Celui-ci proposait auparavant une carte de cocktails avec quelque 120 recettes.
Aujourd'hui, le principe est radicalement opposé. Si les cocktails restent la première
vente, ceux-ci sont réalisés en fonction du client. "Nous avons la volonté
d'être toujours un peu précurseur. Ce client qui voyage a besoin de se sentir libre mais
aussi considéré, reconnu. Le barman va choisir avec lui le rhum qui va l'inspirer ce
jour-là. Ce que nous essayons de faire, en fait, c'est de créer un contact direct avec
la clientèle. Certains consommateurs vont préférer leur punch avec beaucoup de jus de
fruit, d'autres le voudront avec du citron vert ou avec de la glace... Nous faisons aussi
des punchs avec des fruits frais. Ça aussi, c'est dans l'air du temps." Au Tudor
Inn, on sert, par exemple, un cocktail à base de pastèque placé dans la coque du fruit.
Le principe est aussi utilisé avec le melon.
Autre approche du punch, tout aussi actuelle et pourtant différente, celle de Jean-Marc
Fabre, patron de La Jamaïque. L'établissement a été créé en février 1988. "J'avais
vu le concept à Dijon et j'ai eu envie de faire la même chose à Paris." Situé
place de la Catalogne, dans le XVe arrondissement, ce bar est en dehors des flux
touristiques. "On vient chez moi plutôt par le bouche à oreille. C'est un
endroit où les gens souhaitent être tranquilles, seuls ou entre amis." Ici, le
rhum est une vocation et la carte des cocktails, avec 160 propositions, est
incontournable. "Ma clientèle vient pour elle. Certains cocktails comme le
Brasilia (rhum blanc, rhum brun, rhum vieux, liqueur d'abricot, jus de citron et jus
d'ananas), le Marie Galante (rhum brun purée de banane, fruit de la passion), ou encore
le Chope Créole (rhum brun, jus de citron vert, jus d'orange, brandy, sirop de maracuja)

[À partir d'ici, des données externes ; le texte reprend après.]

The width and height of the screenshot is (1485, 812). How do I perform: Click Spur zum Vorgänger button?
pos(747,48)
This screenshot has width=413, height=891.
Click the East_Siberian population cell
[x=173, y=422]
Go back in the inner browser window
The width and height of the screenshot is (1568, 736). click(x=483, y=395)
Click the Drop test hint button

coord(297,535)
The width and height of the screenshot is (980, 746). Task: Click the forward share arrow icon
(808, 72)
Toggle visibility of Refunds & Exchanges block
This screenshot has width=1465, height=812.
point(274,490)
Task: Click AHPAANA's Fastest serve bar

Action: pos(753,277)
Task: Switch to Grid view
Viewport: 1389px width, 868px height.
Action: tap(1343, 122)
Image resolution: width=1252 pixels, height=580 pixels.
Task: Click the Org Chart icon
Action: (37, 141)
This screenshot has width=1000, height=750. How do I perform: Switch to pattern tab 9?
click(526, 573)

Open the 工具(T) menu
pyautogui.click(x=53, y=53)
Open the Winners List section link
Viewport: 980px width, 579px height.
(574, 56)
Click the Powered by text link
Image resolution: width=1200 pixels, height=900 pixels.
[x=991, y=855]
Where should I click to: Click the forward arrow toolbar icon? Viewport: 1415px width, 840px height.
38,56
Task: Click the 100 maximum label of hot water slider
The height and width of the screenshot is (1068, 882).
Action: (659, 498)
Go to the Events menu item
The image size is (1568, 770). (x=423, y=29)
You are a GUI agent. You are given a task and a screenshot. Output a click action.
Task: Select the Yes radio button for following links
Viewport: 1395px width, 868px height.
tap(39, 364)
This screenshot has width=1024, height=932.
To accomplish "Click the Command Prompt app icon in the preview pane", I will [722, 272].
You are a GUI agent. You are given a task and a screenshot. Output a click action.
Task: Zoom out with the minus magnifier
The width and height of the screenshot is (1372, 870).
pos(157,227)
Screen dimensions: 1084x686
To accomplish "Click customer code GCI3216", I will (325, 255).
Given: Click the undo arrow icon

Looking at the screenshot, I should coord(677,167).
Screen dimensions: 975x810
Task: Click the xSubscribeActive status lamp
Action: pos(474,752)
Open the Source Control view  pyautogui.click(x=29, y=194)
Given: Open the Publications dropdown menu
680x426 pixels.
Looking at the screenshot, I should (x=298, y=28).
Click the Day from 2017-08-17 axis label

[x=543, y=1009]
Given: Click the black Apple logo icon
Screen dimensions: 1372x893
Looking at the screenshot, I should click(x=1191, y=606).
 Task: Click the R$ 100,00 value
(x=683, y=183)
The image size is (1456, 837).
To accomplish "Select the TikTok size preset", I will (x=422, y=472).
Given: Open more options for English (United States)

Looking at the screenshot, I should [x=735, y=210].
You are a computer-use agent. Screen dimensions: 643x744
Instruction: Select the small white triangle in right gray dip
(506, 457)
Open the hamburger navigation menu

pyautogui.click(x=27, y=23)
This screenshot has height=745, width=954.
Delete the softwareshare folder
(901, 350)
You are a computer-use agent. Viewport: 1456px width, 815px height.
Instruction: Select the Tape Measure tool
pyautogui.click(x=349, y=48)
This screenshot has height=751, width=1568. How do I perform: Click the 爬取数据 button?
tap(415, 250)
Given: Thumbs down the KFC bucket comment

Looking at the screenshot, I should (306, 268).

sont plébiscités depuis des années. La recette doit rester la même au risque de
déplaire." L'établissement fonctionne d'ailleurs avec seulement quelques
marques de rhums précises, comme Séverin ou Saint-Etienne. "Nous recherchons la
qualité. Nous réalisons tous nos cocktails mais pas le punch coco. C'est un produit
difficile à faire si on veut qu'il soit bon. Nous utilisons le Punch coco de Séverin. Ce
sont les gens qui connaissaient le punch coco qui nous ont amené à référencer ce
produit."
48 heures à l'avance
"Le punch est une boisson très populaire en France, remarque Laurent Gréco. S'il permet de faire tourner la cave, il permet aussi d'être créatif. Il ne faut pas avoir peur d'innover quand l'établissement et la clientèle s'y prêtent. Il faut savoir aussi qu'il n'y a pas de recette précise. Prenons le cas du planteur, c'est du rhum agricole mélangé à des jus de fruits, exotiques si possible. Pour le reste, c'est au barman d'apporter sa touche personnelle au mélange." Avec le punch, on peut jouer sur les couleurs. "Un cocktail doit être attractif au coup d'il. Que voyez-vous en premier ? Sa couleur, sa présentation ?" D'un point de vue pratique, le punch est aussi un produit facile à vivre. "Vous pouvez le préparer jusqu'à 48 heures à l'avance en le conservant dans un conteneur de plastique fermé et placé dans un réfrigérateur. Certains seront également meilleurs après macération." Autre constat : la boisson n'est pas nécessairement très alcoolisée. Et puis, quel que soit le contexte dans lequel vous le servez, le punch parle de vacances, de soleil, de cocotiers... *
|
|
|
|
Recettes pour banquet ou buffetProposées par l'Institut bar management européen Punch planteur classique Progression Variante plus élaborée Progression Même progression que pour le punch classique. Cette présentation de punch est attractive. Elle a été réalisée par Laurent Gréco au Réservoir, à Paris. Le plaisir de l'oeil allié aux plaisirs du palais. |
* Paru aux éditions Desjonqueres, diffusé par P.U.F.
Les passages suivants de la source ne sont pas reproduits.